As Abraham grew up, more and more people came to his part of the country to settle. A village called Gentryville grew up a mile or so from the Lincoln home. In the general store there, Abraham was clerk for a whole winter. Every evening and Saturday afternoons, this store was a gathering-place for all the men of the country side. They talked politics, told stories, and read aloud from the weekly newspapers, so the young clerk learned much at this time about what was going on in the world outside.

Mr. Gentry, the owner of the store, took a great liking to his young clerk, and gave him a chance to see something of that outside world. He loaded a flat boat with corn, flour, bacon and other things raised in the country near by, and gave it into the charge of Abraham and his son Allen. They were to go down the Ohio and Mississippi Rivers and sell the goods to the owners of the plantations where sugar and cotton were raised by negro slaves. He promised Abraham eight dollars a month, besides paying his fare home on a steamboat.
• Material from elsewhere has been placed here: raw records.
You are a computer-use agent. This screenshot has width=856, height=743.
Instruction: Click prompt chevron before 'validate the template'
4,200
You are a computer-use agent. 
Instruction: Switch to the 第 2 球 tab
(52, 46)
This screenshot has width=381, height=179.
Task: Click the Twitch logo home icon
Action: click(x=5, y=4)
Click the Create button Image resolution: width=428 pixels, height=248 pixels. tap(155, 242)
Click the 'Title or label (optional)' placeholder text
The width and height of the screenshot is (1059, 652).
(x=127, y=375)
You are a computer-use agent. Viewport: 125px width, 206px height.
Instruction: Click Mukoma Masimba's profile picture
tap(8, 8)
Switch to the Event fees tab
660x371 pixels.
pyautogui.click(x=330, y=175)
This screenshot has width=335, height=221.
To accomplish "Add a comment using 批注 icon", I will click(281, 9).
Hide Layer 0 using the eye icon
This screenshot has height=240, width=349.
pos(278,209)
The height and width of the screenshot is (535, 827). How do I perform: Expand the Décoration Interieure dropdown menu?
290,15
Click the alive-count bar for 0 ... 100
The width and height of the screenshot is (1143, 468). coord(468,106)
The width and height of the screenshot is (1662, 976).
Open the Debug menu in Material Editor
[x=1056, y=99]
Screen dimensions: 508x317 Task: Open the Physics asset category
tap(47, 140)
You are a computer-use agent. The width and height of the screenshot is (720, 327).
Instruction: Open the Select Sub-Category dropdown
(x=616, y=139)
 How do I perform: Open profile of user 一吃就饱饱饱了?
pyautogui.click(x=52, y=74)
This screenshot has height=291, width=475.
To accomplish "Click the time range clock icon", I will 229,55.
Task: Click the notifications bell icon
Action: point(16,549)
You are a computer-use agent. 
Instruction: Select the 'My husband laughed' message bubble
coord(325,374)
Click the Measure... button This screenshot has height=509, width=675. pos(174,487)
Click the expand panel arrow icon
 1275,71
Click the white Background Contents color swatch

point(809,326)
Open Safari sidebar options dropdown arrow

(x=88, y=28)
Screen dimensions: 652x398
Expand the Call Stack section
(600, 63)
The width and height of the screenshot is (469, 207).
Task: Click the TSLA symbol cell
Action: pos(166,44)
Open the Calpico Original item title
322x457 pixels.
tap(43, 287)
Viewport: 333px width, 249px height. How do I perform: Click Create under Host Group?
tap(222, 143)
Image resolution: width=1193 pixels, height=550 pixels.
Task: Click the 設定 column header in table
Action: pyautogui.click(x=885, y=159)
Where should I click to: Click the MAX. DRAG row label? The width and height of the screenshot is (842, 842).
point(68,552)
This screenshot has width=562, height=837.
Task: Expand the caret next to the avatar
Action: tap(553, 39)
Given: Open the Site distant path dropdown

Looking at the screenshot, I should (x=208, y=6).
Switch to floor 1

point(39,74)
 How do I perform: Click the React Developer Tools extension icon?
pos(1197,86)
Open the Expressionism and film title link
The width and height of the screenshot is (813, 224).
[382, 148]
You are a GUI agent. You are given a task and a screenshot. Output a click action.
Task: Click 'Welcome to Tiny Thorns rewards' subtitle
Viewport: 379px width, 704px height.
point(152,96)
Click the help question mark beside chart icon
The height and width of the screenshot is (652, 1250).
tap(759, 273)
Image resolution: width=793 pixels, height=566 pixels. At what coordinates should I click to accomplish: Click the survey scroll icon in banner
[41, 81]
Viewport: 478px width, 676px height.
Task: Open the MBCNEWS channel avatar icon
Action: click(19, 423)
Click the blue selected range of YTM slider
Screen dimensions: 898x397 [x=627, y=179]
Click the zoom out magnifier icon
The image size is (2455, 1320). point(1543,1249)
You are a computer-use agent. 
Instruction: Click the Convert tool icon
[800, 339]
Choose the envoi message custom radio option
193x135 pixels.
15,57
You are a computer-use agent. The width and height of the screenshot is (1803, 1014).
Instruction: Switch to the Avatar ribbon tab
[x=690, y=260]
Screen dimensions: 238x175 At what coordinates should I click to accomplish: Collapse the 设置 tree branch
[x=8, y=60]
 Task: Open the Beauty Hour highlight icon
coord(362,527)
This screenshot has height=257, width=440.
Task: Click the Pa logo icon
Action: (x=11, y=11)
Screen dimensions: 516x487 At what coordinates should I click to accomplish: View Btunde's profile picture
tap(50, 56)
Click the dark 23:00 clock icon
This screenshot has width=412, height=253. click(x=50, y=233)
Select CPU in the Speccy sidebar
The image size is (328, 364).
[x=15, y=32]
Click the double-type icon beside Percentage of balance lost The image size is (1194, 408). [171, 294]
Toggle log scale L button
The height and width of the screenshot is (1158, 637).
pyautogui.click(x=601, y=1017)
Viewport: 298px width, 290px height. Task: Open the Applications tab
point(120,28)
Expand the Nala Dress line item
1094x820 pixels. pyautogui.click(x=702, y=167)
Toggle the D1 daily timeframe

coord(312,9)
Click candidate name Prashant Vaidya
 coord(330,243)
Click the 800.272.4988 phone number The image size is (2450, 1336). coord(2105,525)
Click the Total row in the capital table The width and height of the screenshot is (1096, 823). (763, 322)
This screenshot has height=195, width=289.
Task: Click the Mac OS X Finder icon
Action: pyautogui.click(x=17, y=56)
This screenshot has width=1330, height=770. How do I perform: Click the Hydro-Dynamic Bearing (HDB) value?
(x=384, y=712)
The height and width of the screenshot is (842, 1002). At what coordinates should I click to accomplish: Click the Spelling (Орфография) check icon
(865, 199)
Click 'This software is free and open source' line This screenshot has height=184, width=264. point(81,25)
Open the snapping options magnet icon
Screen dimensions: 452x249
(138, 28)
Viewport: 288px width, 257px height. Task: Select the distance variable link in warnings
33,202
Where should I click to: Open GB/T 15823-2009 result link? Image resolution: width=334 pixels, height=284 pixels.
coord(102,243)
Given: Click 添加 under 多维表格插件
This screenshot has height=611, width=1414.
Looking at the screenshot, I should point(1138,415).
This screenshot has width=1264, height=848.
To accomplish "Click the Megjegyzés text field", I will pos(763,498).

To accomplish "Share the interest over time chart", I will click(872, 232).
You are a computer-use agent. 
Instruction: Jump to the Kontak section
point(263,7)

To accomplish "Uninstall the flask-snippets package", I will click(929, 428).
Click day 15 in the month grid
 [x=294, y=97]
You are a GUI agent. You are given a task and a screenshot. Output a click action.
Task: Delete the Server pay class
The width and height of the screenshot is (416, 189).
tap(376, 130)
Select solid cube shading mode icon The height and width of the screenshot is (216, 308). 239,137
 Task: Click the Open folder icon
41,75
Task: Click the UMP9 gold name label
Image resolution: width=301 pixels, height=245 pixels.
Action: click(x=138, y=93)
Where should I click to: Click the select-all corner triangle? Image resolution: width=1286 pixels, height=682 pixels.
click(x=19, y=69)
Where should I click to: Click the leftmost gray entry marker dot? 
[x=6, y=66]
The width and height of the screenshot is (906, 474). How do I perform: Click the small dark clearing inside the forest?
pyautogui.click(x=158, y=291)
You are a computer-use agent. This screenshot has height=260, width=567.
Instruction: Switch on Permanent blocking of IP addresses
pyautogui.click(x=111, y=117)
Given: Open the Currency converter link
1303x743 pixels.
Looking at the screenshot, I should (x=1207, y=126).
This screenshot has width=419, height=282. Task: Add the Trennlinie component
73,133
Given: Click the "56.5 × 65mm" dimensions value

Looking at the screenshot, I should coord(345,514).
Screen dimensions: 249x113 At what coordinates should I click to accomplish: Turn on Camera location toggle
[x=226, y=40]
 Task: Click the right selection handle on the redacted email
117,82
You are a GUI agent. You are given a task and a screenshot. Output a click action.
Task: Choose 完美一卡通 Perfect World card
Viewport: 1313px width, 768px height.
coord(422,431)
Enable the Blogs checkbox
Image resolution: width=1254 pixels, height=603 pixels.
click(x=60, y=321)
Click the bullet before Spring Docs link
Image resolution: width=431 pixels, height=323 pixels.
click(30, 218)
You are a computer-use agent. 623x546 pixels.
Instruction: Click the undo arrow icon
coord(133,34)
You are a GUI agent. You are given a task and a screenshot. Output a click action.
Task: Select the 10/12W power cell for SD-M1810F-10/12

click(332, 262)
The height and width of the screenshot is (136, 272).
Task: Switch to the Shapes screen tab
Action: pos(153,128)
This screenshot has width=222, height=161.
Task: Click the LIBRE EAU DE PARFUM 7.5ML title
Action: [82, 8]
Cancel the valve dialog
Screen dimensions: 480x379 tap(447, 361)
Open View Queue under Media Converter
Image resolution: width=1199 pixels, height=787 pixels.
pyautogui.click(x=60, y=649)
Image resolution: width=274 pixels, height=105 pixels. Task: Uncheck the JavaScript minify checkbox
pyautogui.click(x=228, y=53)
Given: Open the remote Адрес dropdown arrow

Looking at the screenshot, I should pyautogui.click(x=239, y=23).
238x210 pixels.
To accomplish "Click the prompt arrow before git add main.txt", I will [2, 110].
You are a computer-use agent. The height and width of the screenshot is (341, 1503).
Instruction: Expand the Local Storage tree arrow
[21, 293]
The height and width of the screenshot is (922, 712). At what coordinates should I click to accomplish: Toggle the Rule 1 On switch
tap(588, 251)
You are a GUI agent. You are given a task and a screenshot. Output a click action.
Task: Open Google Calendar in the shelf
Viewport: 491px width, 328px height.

This seemed a large sum of money to the young man; besides, he was glad of the chance to travel and to see new sights. While Abraham and his friend Allen were away, they had an exciting adventure. One dark night, after they had drawn the flat boat up to the shore to rest till morning, seven negroes made a sudden attack. They meant to kill the young men, and then steal the cargo of goods.

But Abraham and Allen managed to defend themselves, though they were both hurt before they were able to drive off the negroes and get the boat safely out into the middle of the stream.

The money which Abraham earned at this time seemed a large sum to him. But it could not have been so precious as what came to him the year before when he was plying a ferry at Anderson's Creek. One day two men came hurrying down to the landing and engaged Abraham to carry them and their trunks out into the river to meet a passing steamer.

When the work was done and the men were about to step on board the steamer, each one handed him a half-dollar. He could hardly believe his eyes. He was, for the first time, the owner of a whole dollar, and for a small task which had taken less than half a day! It seemed too good to be true.